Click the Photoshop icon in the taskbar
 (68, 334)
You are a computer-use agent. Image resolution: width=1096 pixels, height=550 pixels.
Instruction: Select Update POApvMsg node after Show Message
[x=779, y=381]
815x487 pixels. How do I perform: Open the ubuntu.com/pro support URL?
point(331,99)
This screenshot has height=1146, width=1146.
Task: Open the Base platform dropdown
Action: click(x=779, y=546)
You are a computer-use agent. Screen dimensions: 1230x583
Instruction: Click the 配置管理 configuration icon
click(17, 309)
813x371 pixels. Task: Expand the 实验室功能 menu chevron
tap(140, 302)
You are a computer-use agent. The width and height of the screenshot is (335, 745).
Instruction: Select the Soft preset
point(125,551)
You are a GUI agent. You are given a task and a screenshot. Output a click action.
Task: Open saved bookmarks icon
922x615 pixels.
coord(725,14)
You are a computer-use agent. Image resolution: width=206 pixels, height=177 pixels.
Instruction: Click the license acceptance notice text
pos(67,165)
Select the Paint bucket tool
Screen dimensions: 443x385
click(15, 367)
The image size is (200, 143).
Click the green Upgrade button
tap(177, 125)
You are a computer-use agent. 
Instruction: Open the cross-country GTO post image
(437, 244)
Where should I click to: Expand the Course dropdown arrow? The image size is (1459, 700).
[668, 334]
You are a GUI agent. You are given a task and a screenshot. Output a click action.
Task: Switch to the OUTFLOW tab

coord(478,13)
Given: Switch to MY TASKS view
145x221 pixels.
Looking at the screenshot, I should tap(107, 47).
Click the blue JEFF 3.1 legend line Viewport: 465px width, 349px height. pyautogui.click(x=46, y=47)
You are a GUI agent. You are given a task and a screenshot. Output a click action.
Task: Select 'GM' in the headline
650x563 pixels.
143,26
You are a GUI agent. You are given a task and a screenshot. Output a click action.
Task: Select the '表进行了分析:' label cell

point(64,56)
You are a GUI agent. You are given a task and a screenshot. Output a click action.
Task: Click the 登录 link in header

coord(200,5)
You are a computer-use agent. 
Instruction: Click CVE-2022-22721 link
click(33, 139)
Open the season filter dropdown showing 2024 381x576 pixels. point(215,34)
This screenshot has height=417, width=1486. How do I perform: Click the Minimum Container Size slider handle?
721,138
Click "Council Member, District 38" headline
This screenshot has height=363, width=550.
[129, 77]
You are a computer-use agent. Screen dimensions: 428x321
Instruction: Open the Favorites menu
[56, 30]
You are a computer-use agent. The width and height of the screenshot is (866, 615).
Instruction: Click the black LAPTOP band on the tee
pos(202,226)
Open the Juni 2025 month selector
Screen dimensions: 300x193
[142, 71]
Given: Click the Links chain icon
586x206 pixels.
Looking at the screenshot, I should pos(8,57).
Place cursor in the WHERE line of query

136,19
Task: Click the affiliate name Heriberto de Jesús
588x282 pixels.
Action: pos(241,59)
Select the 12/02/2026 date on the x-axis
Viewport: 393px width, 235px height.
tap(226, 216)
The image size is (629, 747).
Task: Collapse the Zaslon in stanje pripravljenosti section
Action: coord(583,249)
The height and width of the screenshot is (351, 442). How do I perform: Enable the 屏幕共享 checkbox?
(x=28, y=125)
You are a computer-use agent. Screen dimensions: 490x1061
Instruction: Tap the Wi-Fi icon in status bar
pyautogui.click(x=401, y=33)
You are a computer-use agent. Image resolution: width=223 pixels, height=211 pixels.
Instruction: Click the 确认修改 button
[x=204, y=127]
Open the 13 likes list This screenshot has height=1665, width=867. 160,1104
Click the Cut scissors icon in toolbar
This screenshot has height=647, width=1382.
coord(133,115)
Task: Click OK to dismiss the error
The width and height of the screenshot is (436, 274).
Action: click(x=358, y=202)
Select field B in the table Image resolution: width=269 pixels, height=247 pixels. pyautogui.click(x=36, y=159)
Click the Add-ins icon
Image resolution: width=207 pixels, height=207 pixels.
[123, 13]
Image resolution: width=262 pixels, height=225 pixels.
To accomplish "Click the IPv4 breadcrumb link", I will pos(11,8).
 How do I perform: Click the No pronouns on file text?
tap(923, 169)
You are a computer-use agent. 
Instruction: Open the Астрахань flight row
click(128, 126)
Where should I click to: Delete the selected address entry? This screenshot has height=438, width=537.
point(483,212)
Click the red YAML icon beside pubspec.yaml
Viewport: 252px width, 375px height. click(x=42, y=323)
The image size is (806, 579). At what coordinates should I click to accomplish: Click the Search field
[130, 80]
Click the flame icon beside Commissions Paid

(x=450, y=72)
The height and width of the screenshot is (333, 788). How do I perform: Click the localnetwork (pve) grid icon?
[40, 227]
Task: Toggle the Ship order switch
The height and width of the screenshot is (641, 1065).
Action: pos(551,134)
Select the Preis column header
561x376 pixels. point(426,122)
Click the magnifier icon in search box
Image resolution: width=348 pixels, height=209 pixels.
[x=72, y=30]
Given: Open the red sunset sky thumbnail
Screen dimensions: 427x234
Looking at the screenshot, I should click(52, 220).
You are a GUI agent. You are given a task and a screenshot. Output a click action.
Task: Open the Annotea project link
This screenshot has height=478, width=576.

== == ==

• [Your assignment]:
Return the complete material exactly as it appears.

• [Exercise result]:
Click the Photoshop icon in the taskbar
 (68, 334)
You are a computer-use agent. Image resolution: width=1096 pixels, height=550 pixels.
Instruction: Select Update POApvMsg node after Show Message
[x=779, y=381]
815x487 pixels. How do I perform: Open the ubuntu.com/pro support URL?
point(331,99)
This screenshot has height=1146, width=1146.
Task: Open the Base platform dropdown
Action: click(x=779, y=546)
You are a computer-use agent. Screen dimensions: 1230x583
Instruction: Click the 配置管理 configuration icon
click(17, 309)
813x371 pixels. Task: Expand the 实验室功能 menu chevron
tap(140, 302)
You are a computer-use agent. The width and height of the screenshot is (335, 745).
Instruction: Select the Soft preset
point(125,551)
You are a GUI agent. You are given a task and a screenshot. Output a click action.
Task: Open saved bookmarks icon
922x615 pixels.
coord(725,14)
You are a computer-use agent. Image resolution: width=206 pixels, height=177 pixels.
Instruction: Click the license acceptance notice text
pos(67,165)
Select the Paint bucket tool
Screen dimensions: 443x385
click(15, 367)
The image size is (200, 143).
Click the green Upgrade button
tap(177, 125)
You are a computer-use agent. 
Instruction: Open the cross-country GTO post image
(437, 244)
Where should I click to: Expand the Course dropdown arrow? The image size is (1459, 700).
[668, 334]
You are a GUI agent. You are given a task and a screenshot. Output a click action.
Task: Switch to the OUTFLOW tab

coord(478,13)
Given: Switch to MY TASKS view
145x221 pixels.
Looking at the screenshot, I should tap(107, 47).
Click the blue JEFF 3.1 legend line Viewport: 465px width, 349px height. pyautogui.click(x=46, y=47)
You are a GUI agent. You are given a task and a screenshot. Output a click action.
Task: Select 'GM' in the headline
650x563 pixels.
143,26
You are a GUI agent. You are given a task and a screenshot. Output a click action.
Task: Select the '表进行了分析:' label cell

point(64,56)
You are a GUI agent. You are given a task and a screenshot. Output a click action.
Task: Click the 登录 link in header

coord(200,5)
You are a computer-use agent. 
Instruction: Click CVE-2022-22721 link
click(33, 139)
Open the season filter dropdown showing 2024 381x576 pixels. point(215,34)
This screenshot has height=417, width=1486. How do I perform: Click the Minimum Container Size slider handle?
721,138
Click "Council Member, District 38" headline
This screenshot has height=363, width=550.
[129, 77]
You are a computer-use agent. Screen dimensions: 428x321
Instruction: Open the Favorites menu
[56, 30]
You are a computer-use agent. The width and height of the screenshot is (866, 615).
Instruction: Click the black LAPTOP band on the tee
pos(202,226)
Open the Juni 2025 month selector
Screen dimensions: 300x193
[142, 71]
Given: Click the Links chain icon
586x206 pixels.
Looking at the screenshot, I should pos(8,57).
Place cursor in the WHERE line of query

136,19
Task: Click the affiliate name Heriberto de Jesús
588x282 pixels.
Action: pos(241,59)
Select the 12/02/2026 date on the x-axis
Viewport: 393px width, 235px height.
tap(226, 216)
The image size is (629, 747).
Task: Collapse the Zaslon in stanje pripravljenosti section
Action: coord(583,249)
The height and width of the screenshot is (351, 442). How do I perform: Enable the 屏幕共享 checkbox?
(x=28, y=125)
You are a computer-use agent. Screen dimensions: 490x1061
Instruction: Tap the Wi-Fi icon in status bar
pyautogui.click(x=401, y=33)
You are a computer-use agent. Image resolution: width=223 pixels, height=211 pixels.
Instruction: Click the 确认修改 button
[x=204, y=127]
Open the 13 likes list This screenshot has height=1665, width=867. 160,1104
Click the Cut scissors icon in toolbar
This screenshot has height=647, width=1382.
coord(133,115)
Task: Click OK to dismiss the error
The width and height of the screenshot is (436, 274).
Action: click(x=358, y=202)
Select field B in the table Image resolution: width=269 pixels, height=247 pixels. pyautogui.click(x=36, y=159)
Click the Add-ins icon
Image resolution: width=207 pixels, height=207 pixels.
[123, 13]
Image resolution: width=262 pixels, height=225 pixels.
To accomplish "Click the IPv4 breadcrumb link", I will pos(11,8).
 How do I perform: Click the No pronouns on file text?
tap(923, 169)
You are a computer-use agent. 
Instruction: Open the Астрахань flight row
click(128, 126)
Where should I click to: Delete the selected address entry? This screenshot has height=438, width=537.
point(483,212)
Click the red YAML icon beside pubspec.yaml
Viewport: 252px width, 375px height. click(x=42, y=323)
The image size is (806, 579). At what coordinates should I click to accomplish: Click the Search field
[130, 80]
Click the flame icon beside Commissions Paid

(x=450, y=72)
The height and width of the screenshot is (333, 788). How do I perform: Click the localnetwork (pve) grid icon?
[40, 227]
Task: Toggle the Ship order switch
The height and width of the screenshot is (641, 1065).
Action: pos(551,134)
Select the Preis column header
561x376 pixels. point(426,122)
Click the magnifier icon in search box
Image resolution: width=348 pixels, height=209 pixels.
[x=72, y=30]
Given: Open the red sunset sky thumbnail
Screen dimensions: 427x234
Looking at the screenshot, I should click(52, 220).
You are a GUI agent. You are given a task and a screenshot. Output a click action.
Task: Open the Annotea project link
This screenshot has height=478, width=576.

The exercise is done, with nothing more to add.